Importantly, I would like to say that lived experience is critical to informing the committee, and that is why the government has provided funding for the committee to carry out its work to consult with those with lived experience, to consider and listen to the perspectives of what is a broad range of people who are experiencing economic exclusion and disadvantage and, importantly, to hear about their experiences in different parts of the country and what would help them.
While we won't be supporting the amendments from the member for North Sydney, I can reassure her that the government takes these issues very seriously. We won't be supporting these amendments but we will, of course, when it comes to appointments, think very carefully about the appointments to the permanent committee and ensure that they do represent the diversity of the Australian community.
I want to thank the minister for her response to the amendments as proposed by myself and my community, and I would just take a moment to reflect back to the minister and this government the point that it is one thing to provide budget for this community to operate but it is another thing to ensure that those who have a permanent seat on this committee actually are those who have lived experience in this space.
I refer again to my speech as I tabled these amendments the concepts that only a woman living in a car knows why she's there, only a young person trying to live in the city like in my electorate of North Sydney on JobSeeker why they look for work knows what that is like and only an older Australian currently trying to juggle their life under what we classify as an appropriate pension knows exactly what they are foregoing week on week to ensure that they can afford other things.
Academics and heads of organisations are one form of people. I pay no disrespect to them in terms of the knowledge and expertise they have, but I think involving those with lived experience at the heart of this on a day-to-day basis, not just in a passing, consulting fashion, would significantly improve this committee.
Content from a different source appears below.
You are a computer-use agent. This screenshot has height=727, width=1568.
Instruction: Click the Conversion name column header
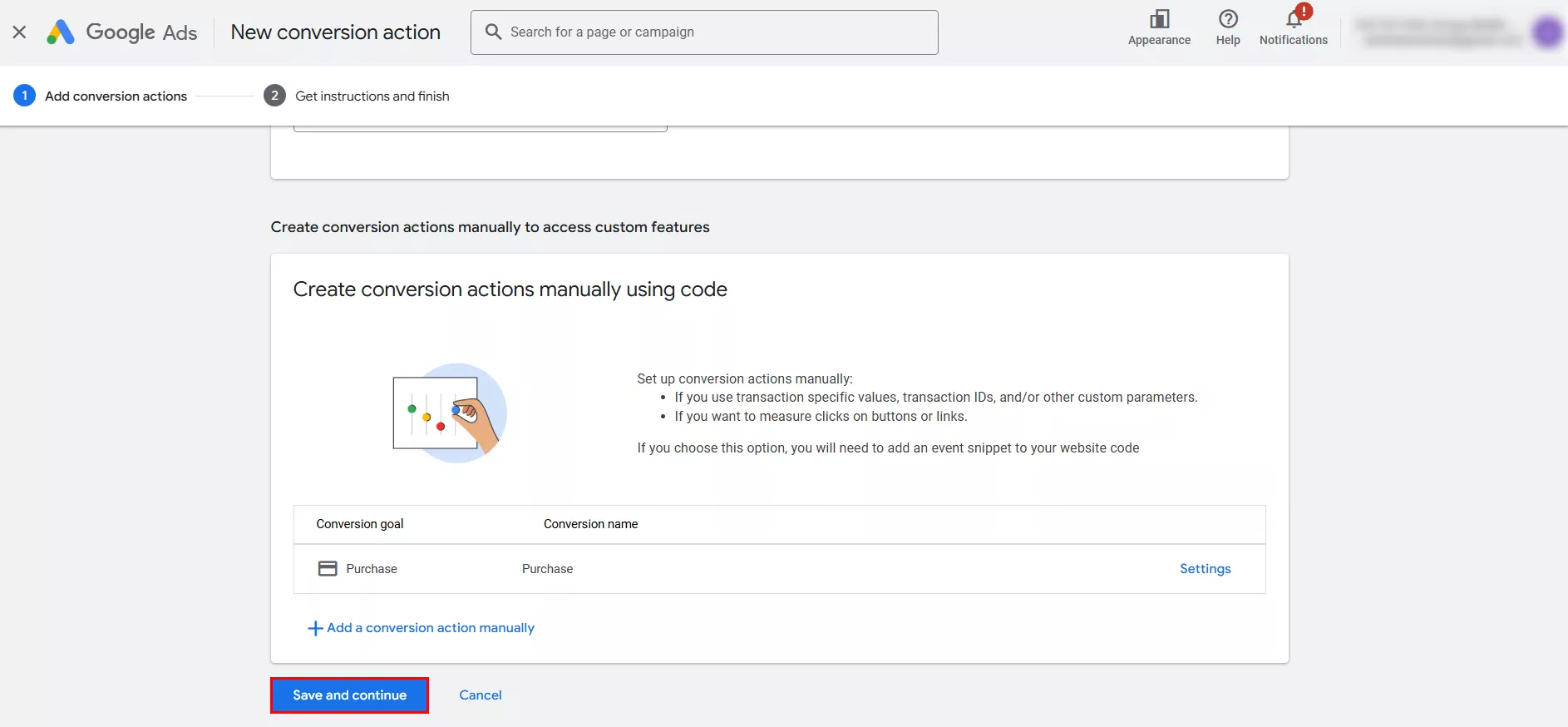(590, 524)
To that point, I return to the fact that those people are the people who will not have the financial resources to participate in this. So, again, while I acknowledge that $8.7 million has been set aside over forward budgets, I would suggest that people like me will be looking for reports on how that budget is expended and whether part of that funding is used to enable those who are most vulnerable in our community to participate in this process. It could be compensating them for turning up for meetings or their travel arrangements. I think that would be an incredibly appropriate use of funding in this point of view. I think Australians would support the minister and the government in doing just that.